Beim Sport sollten die körperliche Belastung langsam gesteigert und regelmäßige (Trink-)Pausen eingeplant werden. Während des Angebots ist auf Zeichen der körperlichen Erschöpfung und Überlastung zu achten (z. B. Gesichtsblässe, flache Atmung, kalter Schweiß). Insbesondere auch bei Angeboten im Wasser sind die erhöhten Gesundheitsrisiken zu beachten (z. B. Anzeichen des Frierens, ein möglicherweise eingeschränktes Kälte- und Wärmeempfinden, Sicherheitsmaßnahmen bei Epilepsie).

THEMENSPEKTRUM

Die folgenden exemplarischen inhaltlichen Impulse sollen die Breite des Themenspektrums herausstellen. Sie beziehen sich sowohl auf Mitarbeiter als auch auf Beschäftigte.

# VERFÜGBARE DATEN
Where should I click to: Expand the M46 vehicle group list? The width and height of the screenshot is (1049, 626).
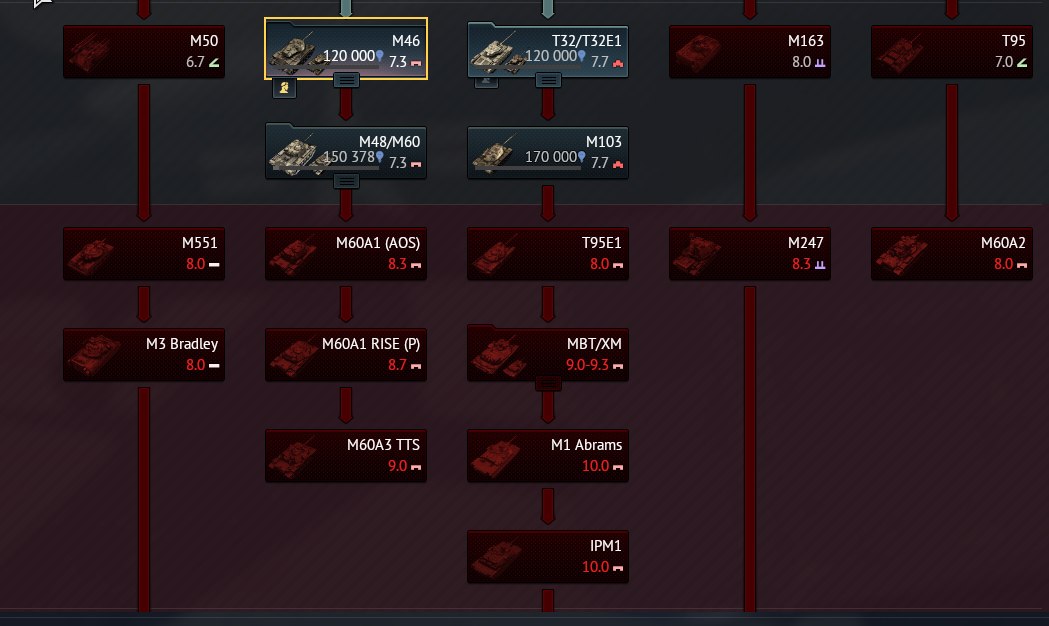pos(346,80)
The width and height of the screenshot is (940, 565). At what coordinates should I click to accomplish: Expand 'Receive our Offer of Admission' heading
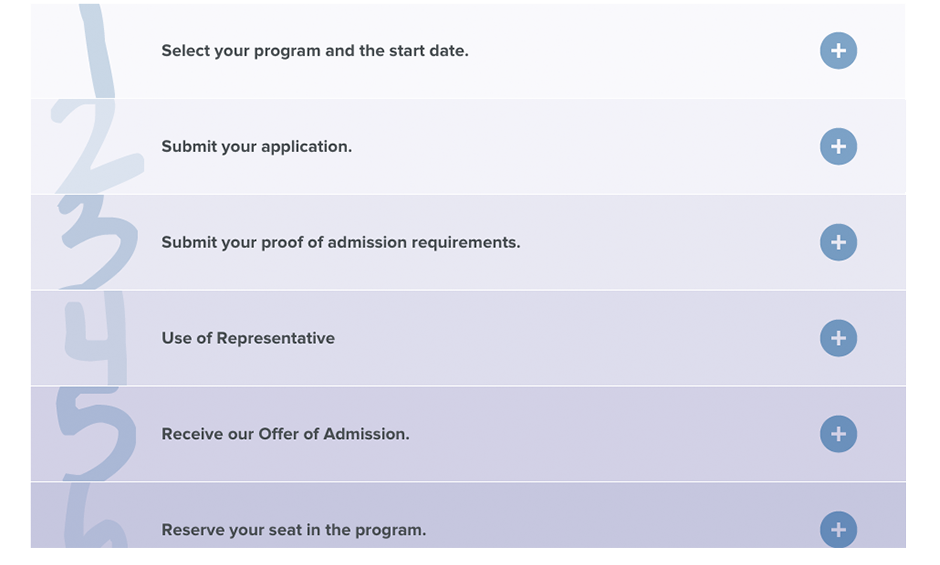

# ARBEITSAUFTRAG
Welche Beispiele für Zeichen körperlicher Erschöpfung und Überlastung nennt der vorliegende Text zu Sportangeboten?

# LÖSUNG
Gesichtsblässe, flache Atmung und kalter Schweiß.